Transcriptional repression of estrogen receptor alpha by YAP reveals the Hippo pathway as therapeutic target for ER+ breast cancer

• Published in: Nature communications Vol. 13; no. 1; p. 1061
• Main Authors: Ma, Shenghong, Tang, Tracy, Probst, Gary, Konradi, Andrei, Jin, Chunyu, Li, Fulong, Gutkind, J. Silvio, Fu, Xiang-Dong, Guan, Kun-Liang
• Format: Journal Article
• Language: English
• Published: London Nature Publishing Group UK 25.02.2022; Nature Publishing Group; Nature Portfolio
• Subjects: 13/95; 38/39; 38/47; 38/91; 49/98; 631/154/1435/2163; 631/67/1347; 631/80/83/2360; 692/699/67/1347; 82/1; Adaptor Proteins, Signal Transducing - genetics; Adaptor Proteins, Signal Transducing - metabolism; Breast cancer; Breast Neoplasms; Chromatin; Epigenetics; Estrogen Receptor alpha - genetics; Estrogen Receptor alpha - metabolism; Estrogen receptors; Estrogens; Female; Gene silencing; Genes; Hippo Signaling Pathway; Histone deacetylase; Humanities and Social Sciences; Humans; Intracellular Signaling Peptides and Proteins - metabolism; Kinases; Molecular modelling; multidisciplinary; Organoids; Phosphoproteins - genetics; Phosphoproteins - metabolism; Protein Serine-Threonine Kinases - genetics; Protein Serine-Threonine Kinases - metabolism; Science; Science (multidisciplinary); Signal Transduction; SMRT protein; Therapeutic applications; Therapeutic targets; Transcription Factors - genetics; Transcription Factors - metabolism; Tumors; YAP-Signaling Proteins - metabolism; Yes-associated protein
• ISSN: 2041-1723; 2041-1723
• DOI: 10.1038/s41467-022-28691-0

Extensive knowledge has been gained on the transcription network controlled by ERα, however, the mechanism underlying ESR1 (encoding ERα) expression is less understood. We recently discovered that the Hippo pathway is required for the proper expression of ESR1 . YAP/TAZ are transcription coactivators that are phosphorylated and inhibited by the Hippo pathway kinase LATS. Here we delineated the molecular mechanisms underlying ESR1 transcription repression by the Hippo pathway. Mechanistically, YAP binds to TEAD to increase local chromatin accessibility to stimulate transcription of nearby genes. Among the YAP target genes, Vestigial-Like Protein 3 (VGLL3) competes with YAP/TAZ for binding to TEAD transcription factor and recruits the NCOR2/SMRT repressor to the super-enhancer of ESR1 gene, leading to epigenetic alteration and transcriptional silencing.
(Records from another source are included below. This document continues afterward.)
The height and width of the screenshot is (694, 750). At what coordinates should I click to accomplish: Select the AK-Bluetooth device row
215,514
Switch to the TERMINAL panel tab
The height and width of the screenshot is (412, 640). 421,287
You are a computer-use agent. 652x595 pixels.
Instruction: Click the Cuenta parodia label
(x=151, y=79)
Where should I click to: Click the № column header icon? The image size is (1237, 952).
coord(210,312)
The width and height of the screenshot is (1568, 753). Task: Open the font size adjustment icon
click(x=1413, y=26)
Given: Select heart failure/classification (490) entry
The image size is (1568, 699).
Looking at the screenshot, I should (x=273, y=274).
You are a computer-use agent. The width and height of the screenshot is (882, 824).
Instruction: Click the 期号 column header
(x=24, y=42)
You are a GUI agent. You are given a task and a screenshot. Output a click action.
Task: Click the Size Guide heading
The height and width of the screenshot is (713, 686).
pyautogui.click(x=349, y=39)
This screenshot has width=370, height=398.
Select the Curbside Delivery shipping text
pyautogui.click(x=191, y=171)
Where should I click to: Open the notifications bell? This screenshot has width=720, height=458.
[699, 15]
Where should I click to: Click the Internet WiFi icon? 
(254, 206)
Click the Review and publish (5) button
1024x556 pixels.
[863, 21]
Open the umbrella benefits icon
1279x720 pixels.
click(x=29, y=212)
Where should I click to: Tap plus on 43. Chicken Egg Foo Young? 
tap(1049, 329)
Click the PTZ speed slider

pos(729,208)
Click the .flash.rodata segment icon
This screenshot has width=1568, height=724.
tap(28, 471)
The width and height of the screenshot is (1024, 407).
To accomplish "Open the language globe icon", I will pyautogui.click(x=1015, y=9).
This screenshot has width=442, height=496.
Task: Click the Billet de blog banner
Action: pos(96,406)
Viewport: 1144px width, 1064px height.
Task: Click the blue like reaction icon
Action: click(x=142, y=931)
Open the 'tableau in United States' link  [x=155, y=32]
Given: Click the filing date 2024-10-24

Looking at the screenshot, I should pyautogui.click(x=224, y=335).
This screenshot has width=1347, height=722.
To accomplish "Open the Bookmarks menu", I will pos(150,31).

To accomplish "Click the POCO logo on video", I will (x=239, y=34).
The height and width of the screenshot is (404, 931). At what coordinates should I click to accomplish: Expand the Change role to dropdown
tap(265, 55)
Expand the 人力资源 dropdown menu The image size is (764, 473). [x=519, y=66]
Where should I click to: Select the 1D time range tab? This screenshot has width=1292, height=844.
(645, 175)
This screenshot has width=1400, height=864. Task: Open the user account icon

We developed a potent LATS inhibitor VT02956. Targeting the Hippo pathway by VT02956 represses ESR1 expression and inhibits the growth of ER + breast cancer cells as well as patient-derived tumour organoids. Moreover, histone deacetylase inhibitors, such as Entinostat, induce VGLL3 expression to inhibit ER + breast cancer cells. Our study suggests LATS as unexpected cancer therapeutic targets, especially for endocrine-resistant breast cancers. Hippo signalling is reported to be required for proper ESR1 expression. Here the authors reveal that the transcriptional repression of ESR1 is via LATS-YAP-TEAD-VGLL3 axis and the epigenetic regulation of ESR1 super enhancer in ER + breast cancer.